GDPR is supposed to put the individual in control of their personal data and so a huge increase in potential patient data requests is providing the industry with much food for thought.

The finance sector will already be a long way down the road to compliance given the sensitive nature of the client data that finance companies hold. However, the constant need to share client data with third parties means that these companies need to reassess their processes on a continual basis which is, in fact, another of the requirements of GDPR.

It may well be necessary for a company to employ a DPO (Data Protection Officer) in order to constantly monitor compliance and to act as a point of contact for individuals who desire more information on how their data is treated.

The automotive industry is another sector where personal data is propagated across many channels. Just one example of an area of particular concern is that of (OBD) Onboard Diagnostics. This is where increasingly large amounts of data are captured such as destinations and phone contacts. These are wirelessly captured and so GDPR compliance would mean a customer opt-in to this use of their data.

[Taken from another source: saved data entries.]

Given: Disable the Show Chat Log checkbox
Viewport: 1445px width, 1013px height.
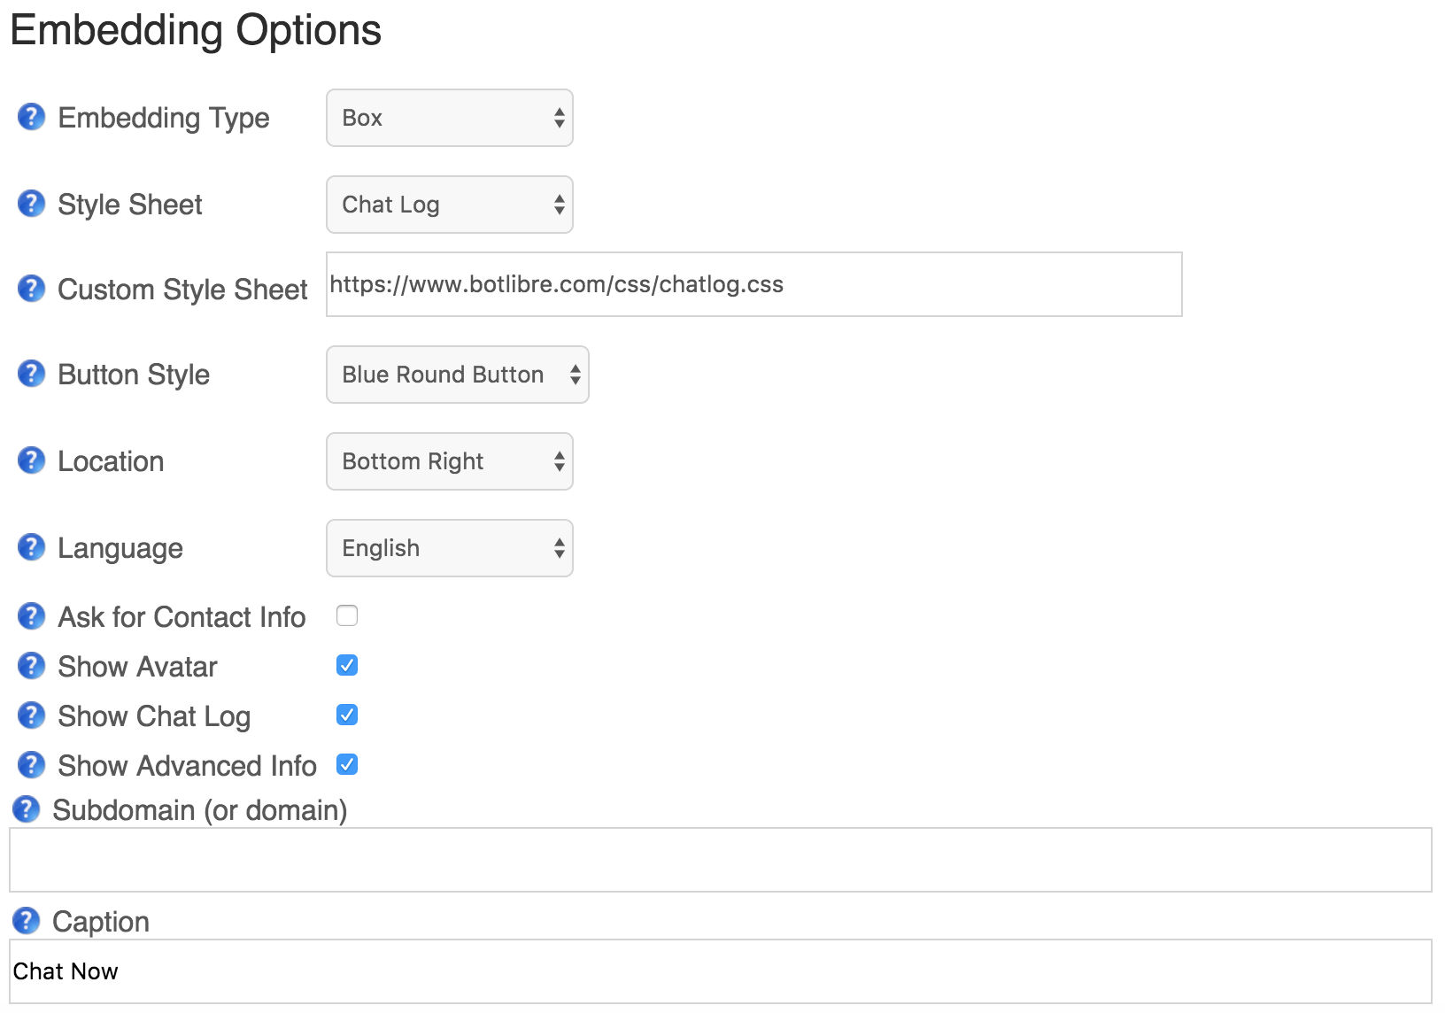Looking at the screenshot, I should click(347, 715).
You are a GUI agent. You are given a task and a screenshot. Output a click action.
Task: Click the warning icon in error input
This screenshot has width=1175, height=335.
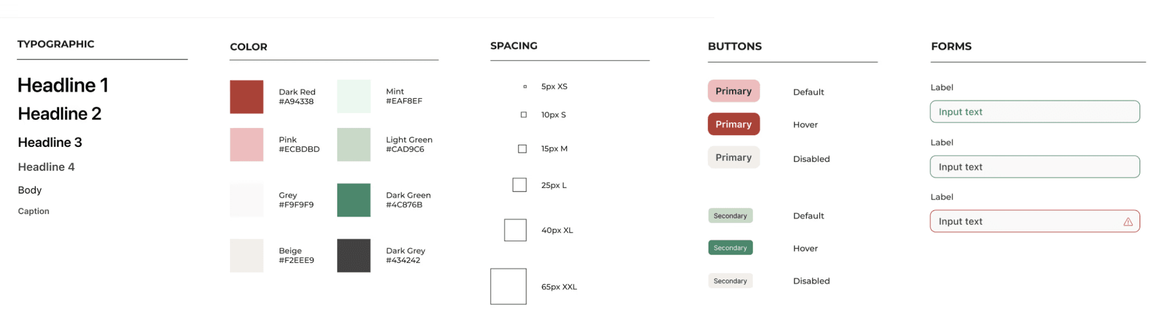(1127, 222)
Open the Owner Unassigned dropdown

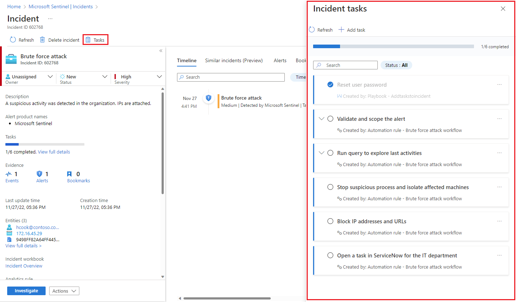50,76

Other software is being introduced into cars as technology advances and therefore the capture and analysis of this data need to have governance and privacy structures built in from the beginning.

Vulnerabilities of the ‘value web’

The various entities that interact in these industries come together to form business relationship networks or ‘value webs’. These multiple parties all have a part to play in the production of a product or service. However, as the value web grows and more third-party stakeholders join, the vulnerability of the data increases.

Imagine the sheer volume of data transmitted across a value web between so many different interested parties. Once a business’s data leaves the comparative safety of their firewall it can then follow a myriad of paths and chances are that the business could well lose track of exactly who has access to what.

Loyakk provides answers

Loyakk is a large scale data solutions company which has existing clients among blue chip enterprises. In answer to their client’s need for vastly superior data security and privacy plus an enhanced enterprise relationship model, the Loyakk Vega Enterprise Relationship Management platform is being developed for blockchain.

The nucleus of the Loyakk Vega platform is the LYKK token. This token wraps all data that comprises any interaction between customers, channels, partners, distributors and vendors.

Within the token’s smart contract resides built-in business rules, relationship structures and legal agreements. This enables a business to share sales data, deals data and streamline processes that exchange value data.

Blockchain adds immutability and transparency to the equation giving an enterprise the power to audit its data in a thorough and timely manner. No matter where the data travels it can be tracked and audited.

Permissioning can also be built-in to the token and this allows the enterprise to securely protect each data interaction by setting exactly who is allowed to see it and also to interact with it.

Conclusion

Loyakk is looking to disrupt business use of data across the board. In just the 3 industries mentioned above, Loyakk can transform processes and maximise value webs. The Loyakk Vega platform would enable the health industry to keep patient data private as online services continue to grow. In the finance industry, streamlined processes and transactions will help to cut bloated overheads. While in the automobile industry the development time of new projects can be cut drastically.

In fact, with the Loyakk Vega platform, coping with GDPR compliance can be looked at as opening possibilities and advantages rather than just being forced to comply with overbearing regulations. The enterprise that uses this platform can have real-time and accurate data that is only stored as long as it is required, is totally accessible and completely secure.

It can not be argued that General Data Protection Regulations were absolutely essential in order to protect the rights of the individual. A platform like Loyakk Vega that addresses these regulations while at the same time providing such an effective business relationship model deserves its place in the vanguard of the enterprise blockchain revolution.